Researchers at the Emory Rollins School of Public Health have received a two-year, $1.5 million-dollar grant from the Bill & Melinda Gates Foundation for a project focused on immunization programs in low income and low-middle income countries.
An interdisciplinary team led by Matthew Freeman, PhD, MPH, and Robert A. Bednarczyk, PhD—in coordination with partners at Georgia Tech— will spearhead the study to assess how and why several countries (including Nepal, Senegal, India, and others) succeeded in rapidly increasing vaccination coverage rates and sustaining high coverage rates long term. The study team draws from the fields of implementation science, epidemiology, behavioral science, political science, public policy, business, industrial engineering, and operations research. The researchers aim to provide country leaders and global immunization partners with actionable recommendations for intervention design and testing moving forward.
“We want to understand why countries and districts were able to catalyze progress and generate momentum in performance improvements that resulted in significant coverage growth,” says Freeman. “We also want to look at how they implemented specific interventions and/or what they did that enabled successful outcomes.”
The Global Vaccine Action Plan (GVAP): 2011-2020 set global targets for all countries to achieve 90 percent diphtheria-tetanus-pertussis coverage at the national level and 80 percent coverage at the subnational level by 2020. While important progress has been made toward reaching these goals, many countries are not on track to meet the GVAP targets.

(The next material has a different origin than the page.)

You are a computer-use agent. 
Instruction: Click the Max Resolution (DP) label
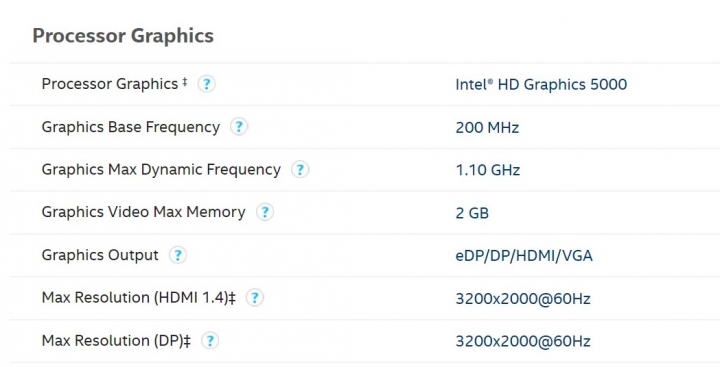116,341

In fact, according to recent data from the World Health Organization (WHO) and United Nations Children’s Fund (UNICEF), nearly 20 million children missed out on basic vaccines in 2017.
“Vaccines have been one of our most important public health interventions, and in recent years we have seen great gains in vaccination coverage globally. The findings from this project will support efforts to keep improving children’s health through high and equitable vaccination coverage rates.” says Bednarczyk.
Through this grant project, the researchers will provide actionable insights and guidance for ways to catalyze and enable improvements in the performance of immunization programs to protect more children with the full course of vaccines.